Available records ▸

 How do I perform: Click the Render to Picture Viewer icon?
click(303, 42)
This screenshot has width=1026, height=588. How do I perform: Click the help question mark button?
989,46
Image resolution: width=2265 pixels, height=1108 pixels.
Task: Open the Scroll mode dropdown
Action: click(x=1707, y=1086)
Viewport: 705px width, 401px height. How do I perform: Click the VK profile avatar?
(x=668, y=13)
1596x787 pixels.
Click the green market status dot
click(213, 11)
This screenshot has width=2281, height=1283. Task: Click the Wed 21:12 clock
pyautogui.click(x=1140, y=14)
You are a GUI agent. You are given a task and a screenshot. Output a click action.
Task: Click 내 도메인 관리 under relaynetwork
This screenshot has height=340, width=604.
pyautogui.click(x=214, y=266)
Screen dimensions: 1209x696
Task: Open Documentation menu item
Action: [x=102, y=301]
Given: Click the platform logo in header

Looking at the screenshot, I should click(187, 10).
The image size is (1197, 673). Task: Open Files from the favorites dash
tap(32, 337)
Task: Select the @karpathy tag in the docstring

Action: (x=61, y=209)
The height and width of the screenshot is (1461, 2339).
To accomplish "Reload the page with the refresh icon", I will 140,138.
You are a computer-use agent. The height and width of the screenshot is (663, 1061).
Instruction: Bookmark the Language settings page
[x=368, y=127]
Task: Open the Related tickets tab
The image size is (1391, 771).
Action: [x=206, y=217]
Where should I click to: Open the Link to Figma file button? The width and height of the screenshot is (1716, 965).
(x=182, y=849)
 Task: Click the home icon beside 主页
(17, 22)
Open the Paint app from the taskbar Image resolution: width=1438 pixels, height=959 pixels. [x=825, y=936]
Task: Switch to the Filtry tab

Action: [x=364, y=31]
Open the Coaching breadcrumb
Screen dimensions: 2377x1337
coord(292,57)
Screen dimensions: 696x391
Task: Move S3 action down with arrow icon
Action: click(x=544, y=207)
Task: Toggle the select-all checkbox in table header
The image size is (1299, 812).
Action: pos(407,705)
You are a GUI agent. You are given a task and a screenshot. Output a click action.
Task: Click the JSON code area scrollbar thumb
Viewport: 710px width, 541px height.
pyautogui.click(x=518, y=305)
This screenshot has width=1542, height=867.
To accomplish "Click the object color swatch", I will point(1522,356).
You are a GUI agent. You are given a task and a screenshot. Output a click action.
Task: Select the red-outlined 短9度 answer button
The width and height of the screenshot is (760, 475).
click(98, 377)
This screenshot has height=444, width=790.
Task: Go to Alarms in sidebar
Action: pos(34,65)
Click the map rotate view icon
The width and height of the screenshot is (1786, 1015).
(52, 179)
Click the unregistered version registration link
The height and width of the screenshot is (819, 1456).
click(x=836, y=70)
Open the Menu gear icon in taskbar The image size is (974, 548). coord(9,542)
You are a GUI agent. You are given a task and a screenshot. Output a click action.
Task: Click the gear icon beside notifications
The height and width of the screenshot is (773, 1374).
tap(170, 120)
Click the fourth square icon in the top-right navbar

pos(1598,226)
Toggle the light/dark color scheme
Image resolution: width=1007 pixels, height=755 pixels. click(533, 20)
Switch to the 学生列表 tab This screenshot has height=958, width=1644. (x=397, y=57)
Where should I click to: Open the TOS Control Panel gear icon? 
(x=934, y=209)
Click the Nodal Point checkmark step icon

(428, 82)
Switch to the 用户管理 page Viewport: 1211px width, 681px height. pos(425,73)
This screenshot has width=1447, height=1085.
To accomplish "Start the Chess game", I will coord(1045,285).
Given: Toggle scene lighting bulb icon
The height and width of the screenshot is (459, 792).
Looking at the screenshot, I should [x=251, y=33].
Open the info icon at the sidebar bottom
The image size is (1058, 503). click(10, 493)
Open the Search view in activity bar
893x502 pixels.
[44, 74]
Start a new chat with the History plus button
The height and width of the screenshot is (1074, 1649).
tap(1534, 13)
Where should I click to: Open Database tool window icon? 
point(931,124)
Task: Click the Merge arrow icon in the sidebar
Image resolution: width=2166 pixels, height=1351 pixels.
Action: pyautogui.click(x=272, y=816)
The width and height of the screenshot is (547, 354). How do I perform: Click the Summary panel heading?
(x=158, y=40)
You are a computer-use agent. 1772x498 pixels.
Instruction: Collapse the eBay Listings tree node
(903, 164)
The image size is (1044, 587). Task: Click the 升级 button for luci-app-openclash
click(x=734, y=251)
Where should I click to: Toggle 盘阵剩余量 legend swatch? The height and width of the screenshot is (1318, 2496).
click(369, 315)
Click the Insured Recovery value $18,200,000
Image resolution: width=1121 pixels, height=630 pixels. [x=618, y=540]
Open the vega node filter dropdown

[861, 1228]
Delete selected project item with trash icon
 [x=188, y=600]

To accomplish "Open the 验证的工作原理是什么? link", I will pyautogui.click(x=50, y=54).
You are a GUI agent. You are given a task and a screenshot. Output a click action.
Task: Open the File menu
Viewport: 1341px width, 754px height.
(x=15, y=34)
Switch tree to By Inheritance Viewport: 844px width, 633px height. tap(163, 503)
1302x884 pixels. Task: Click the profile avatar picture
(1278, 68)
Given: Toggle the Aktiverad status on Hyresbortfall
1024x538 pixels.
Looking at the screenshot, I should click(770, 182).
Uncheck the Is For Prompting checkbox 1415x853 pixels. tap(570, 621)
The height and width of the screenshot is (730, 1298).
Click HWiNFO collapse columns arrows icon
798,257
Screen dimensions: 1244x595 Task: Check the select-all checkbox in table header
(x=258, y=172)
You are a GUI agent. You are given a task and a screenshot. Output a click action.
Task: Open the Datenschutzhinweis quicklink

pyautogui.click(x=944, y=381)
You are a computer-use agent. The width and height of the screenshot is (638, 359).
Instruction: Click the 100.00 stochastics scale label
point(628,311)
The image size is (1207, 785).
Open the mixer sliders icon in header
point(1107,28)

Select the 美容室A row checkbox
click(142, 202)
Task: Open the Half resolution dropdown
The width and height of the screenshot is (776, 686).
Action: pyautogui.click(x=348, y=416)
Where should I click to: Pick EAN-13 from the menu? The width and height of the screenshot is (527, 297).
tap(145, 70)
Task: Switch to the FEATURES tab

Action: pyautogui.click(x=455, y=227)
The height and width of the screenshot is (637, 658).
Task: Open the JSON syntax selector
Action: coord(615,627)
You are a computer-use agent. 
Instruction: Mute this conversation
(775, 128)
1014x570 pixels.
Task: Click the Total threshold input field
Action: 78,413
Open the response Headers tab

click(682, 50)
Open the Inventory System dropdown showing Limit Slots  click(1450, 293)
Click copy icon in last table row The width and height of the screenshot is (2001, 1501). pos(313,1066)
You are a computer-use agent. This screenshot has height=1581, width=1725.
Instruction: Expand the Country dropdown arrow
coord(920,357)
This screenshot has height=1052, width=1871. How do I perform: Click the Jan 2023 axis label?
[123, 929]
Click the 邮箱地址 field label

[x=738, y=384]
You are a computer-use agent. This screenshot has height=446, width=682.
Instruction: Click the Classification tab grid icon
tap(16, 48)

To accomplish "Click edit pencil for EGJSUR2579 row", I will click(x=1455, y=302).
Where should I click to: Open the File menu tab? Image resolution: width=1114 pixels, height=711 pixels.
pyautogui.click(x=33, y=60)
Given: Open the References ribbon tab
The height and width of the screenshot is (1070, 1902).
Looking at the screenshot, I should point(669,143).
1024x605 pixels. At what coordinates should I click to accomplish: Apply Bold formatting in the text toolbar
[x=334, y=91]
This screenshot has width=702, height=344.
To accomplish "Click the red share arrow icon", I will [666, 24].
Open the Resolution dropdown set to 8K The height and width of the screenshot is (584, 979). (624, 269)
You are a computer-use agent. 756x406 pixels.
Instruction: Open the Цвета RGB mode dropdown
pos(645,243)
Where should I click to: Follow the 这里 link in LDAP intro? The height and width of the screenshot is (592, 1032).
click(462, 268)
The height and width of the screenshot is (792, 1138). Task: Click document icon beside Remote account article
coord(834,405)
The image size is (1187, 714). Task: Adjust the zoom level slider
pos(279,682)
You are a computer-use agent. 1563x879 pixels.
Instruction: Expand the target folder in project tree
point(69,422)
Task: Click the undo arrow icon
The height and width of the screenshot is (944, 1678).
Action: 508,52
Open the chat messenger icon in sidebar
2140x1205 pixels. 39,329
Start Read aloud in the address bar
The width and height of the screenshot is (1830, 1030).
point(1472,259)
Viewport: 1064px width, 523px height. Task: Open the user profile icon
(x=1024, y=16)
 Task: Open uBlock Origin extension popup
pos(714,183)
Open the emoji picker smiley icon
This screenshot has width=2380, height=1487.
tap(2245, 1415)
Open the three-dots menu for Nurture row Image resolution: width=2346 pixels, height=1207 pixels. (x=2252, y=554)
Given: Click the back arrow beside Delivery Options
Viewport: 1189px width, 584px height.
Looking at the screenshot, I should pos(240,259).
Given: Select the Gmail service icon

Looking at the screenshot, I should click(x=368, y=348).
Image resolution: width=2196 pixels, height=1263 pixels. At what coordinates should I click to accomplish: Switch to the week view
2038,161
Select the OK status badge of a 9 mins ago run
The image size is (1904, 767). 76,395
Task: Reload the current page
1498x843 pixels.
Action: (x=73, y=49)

Problem details ▸ Retrieve each line of the data in which the word "taskbar" can be found.

Exercise result ▸
Open the Paint app from the taskbar Image resolution: width=1438 pixels, height=959 pixels. [x=825, y=936]
Open the Menu gear icon in taskbar The image size is (974, 548). coord(9,542)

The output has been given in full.